Our study reported that periarthritis mostly occurred in female patients than males, which is similar to a previous study. 13 The side of the joint affected by periarthritis was higher on the non-dominant side. A total of 38 (63.33%) patients had affected joints by periarthritis on the non-dominant side. Moreover, the majority of the studies showed a higher prevalence rate on the non-dominant side. 14 About 45% of patients with periarthritis had diabetes mellitus as comorbidity, while 8.33% of patients had hypertension.

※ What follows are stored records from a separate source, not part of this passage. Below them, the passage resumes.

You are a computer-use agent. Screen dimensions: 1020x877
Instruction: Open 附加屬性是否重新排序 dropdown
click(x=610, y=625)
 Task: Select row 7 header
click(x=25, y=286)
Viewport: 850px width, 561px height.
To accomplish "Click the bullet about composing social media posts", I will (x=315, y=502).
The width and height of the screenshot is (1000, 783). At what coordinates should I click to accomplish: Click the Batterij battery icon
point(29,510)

In our study, we assessed the VAS and DASH scores at baseline, 4th, 12th, and 24th weeks. We found that the VAS score showed significant improvement in the group 1 (p = 0.0048 and p = 0.0001, respectively) than in the group 2 at four and 12 weeks. The DASH score was reduced in both groups in the4th week (p = 0.0699) and 12th week (p = 0.0752), but the improvement was statistically not significant.

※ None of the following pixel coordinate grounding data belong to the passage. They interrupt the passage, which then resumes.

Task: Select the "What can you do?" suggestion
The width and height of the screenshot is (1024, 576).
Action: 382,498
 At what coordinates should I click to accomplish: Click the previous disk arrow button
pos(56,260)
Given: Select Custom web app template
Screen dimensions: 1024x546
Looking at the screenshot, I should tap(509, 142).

However, in a study by Barman et al., there was no significant difference at the end of three weeks after a single dose of PRP injection or steroid injection. However, PRP was found to be more effective than corticosteroid injection at 12 weeks in pain and disability score improvement.15 At 24 weeks, both the VAS and DASH scores showed significant improvement in the group 1 to the as compared to group 2 (p = 0.0001). Our result was similar to previous studies by Kothari et al. and Kumar et al. A case study by Aslani et al. in 2016 also reported good results with PRP in the frozen shoulder. Evidence of PRP administration in periarthritis is continuously emerging. 16
In their systematic review, Griesser et al. reported that the use of steroids significantly improved the forward elevation and abduction temporarily, as well as short-term and long-term pain reduction assessed through the Shoulder Pain and Disability Index (SPADI) and VAS scores.17 Our study has added support to this growing technique. The study showed that at the 12th week, both the steroid and PRP groups improved the VAS and DASH scores. However, the steroid group had a better outcome in the 12th week, while in the 24th week, the PRP group showed better outcomes.
Strength and Limitations
In this study, the standardized technique for PRP preparation was used and comparisons were done with the conventionally used treatment. All intra-articular injections were administered by a single experienced clinician. Evaluation of pain and disability outcomes was done at several time points over up to 24 weeks for high-quality evidence of the effect of PRP and corticosteroid injections. Despite the carefully designed protocol for the study, there are some limitations to this study. The study did not explore cost analysis. All stages of periarthritis were included in our study; therefore, further studies are needed to compare the effect of these interventions in different stages of periarthritis. This study was conducted on single injections of steroids and PRP as most of the studies on periarthritis were based on single intra-articular injections. 17
Conclusions
Intra-articular injections of PRP and suprascapular nerve block injection and steroid and suprascapular nerve block for periarthritis are effective in reducing pain and disability scores in terms of VAS and DASH scores. The triamcinolone group showed a better effect in short-term outcomes (12th-week analysis) whereas PRP showed better results in long-term outcomes (24th-week analysis). (Fig.7) A large sample size study to enhance the power of the study with robust design must be conducted in the future that compares single versus multiple injections as well as both steroid and PRP injections simultaneously.